### Exercise prompt
Below are the records; give again exactly the line with "Click the Yesterday timestamp on Cisco reply", the line with "Open the notifications bell dropdown", and each line that lies between them, and nothing besides.

### Information given
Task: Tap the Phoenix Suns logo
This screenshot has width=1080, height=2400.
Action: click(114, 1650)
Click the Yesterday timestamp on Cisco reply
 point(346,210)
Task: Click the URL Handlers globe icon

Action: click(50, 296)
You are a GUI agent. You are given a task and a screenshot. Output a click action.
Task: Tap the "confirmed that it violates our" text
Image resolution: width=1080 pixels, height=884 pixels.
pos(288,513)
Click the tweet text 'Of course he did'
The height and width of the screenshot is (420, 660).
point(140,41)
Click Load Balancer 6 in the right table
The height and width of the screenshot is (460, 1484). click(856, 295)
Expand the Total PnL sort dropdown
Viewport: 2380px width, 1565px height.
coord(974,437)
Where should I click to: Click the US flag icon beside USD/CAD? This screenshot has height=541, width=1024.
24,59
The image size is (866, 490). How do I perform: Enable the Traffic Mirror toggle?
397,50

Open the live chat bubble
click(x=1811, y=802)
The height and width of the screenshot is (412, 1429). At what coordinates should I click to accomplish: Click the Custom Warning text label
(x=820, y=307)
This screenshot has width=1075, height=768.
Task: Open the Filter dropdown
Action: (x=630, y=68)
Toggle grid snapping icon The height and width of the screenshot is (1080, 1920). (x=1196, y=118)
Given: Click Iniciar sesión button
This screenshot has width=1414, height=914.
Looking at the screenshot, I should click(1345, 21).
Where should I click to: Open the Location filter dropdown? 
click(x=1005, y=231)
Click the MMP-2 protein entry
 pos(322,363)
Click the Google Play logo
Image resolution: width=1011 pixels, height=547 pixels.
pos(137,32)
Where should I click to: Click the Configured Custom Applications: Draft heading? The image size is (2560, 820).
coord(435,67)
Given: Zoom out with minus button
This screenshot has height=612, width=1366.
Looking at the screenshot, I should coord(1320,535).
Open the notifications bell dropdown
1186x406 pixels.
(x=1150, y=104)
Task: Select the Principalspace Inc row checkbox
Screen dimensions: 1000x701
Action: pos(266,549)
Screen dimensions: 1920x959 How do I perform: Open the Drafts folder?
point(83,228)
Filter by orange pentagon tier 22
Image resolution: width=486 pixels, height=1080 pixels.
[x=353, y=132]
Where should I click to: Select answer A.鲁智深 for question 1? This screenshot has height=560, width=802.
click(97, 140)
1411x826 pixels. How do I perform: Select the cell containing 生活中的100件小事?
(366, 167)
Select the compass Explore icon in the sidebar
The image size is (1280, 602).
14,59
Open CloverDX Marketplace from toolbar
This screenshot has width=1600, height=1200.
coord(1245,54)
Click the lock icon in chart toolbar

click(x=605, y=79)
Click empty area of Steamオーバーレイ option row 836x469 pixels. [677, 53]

### Result of this task
Click the Yesterday timestamp on Cisco reply
 point(346,210)
Task: Click the URL Handlers globe icon

Action: click(50, 296)
You are a GUI agent. You are given a task and a screenshot. Output a click action.
Task: Tap the "confirmed that it violates our" text
Image resolution: width=1080 pixels, height=884 pixels.
pos(288,513)
Click the tweet text 'Of course he did'
The height and width of the screenshot is (420, 660).
point(140,41)
Click Load Balancer 6 in the right table
The height and width of the screenshot is (460, 1484). click(856, 295)
Expand the Total PnL sort dropdown
Viewport: 2380px width, 1565px height.
coord(974,437)
Where should I click to: Click the US flag icon beside USD/CAD? This screenshot has height=541, width=1024.
24,59
The image size is (866, 490). How do I perform: Enable the Traffic Mirror toggle?
397,50

Open the live chat bubble
click(x=1811, y=802)
The height and width of the screenshot is (412, 1429). At what coordinates should I click to accomplish: Click the Custom Warning text label
(x=820, y=307)
This screenshot has width=1075, height=768.
Task: Open the Filter dropdown
Action: (x=630, y=68)
Toggle grid snapping icon The height and width of the screenshot is (1080, 1920). (x=1196, y=118)
Given: Click Iniciar sesión button
This screenshot has width=1414, height=914.
Looking at the screenshot, I should click(1345, 21).
Where should I click to: Open the Location filter dropdown? 
click(x=1005, y=231)
Click the MMP-2 protein entry
 pos(322,363)
Click the Google Play logo
Image resolution: width=1011 pixels, height=547 pixels.
pos(137,32)
Where should I click to: Click the Configured Custom Applications: Draft heading? The image size is (2560, 820).
coord(435,67)
Given: Zoom out with minus button
This screenshot has height=612, width=1366.
Looking at the screenshot, I should coord(1320,535).
Open the notifications bell dropdown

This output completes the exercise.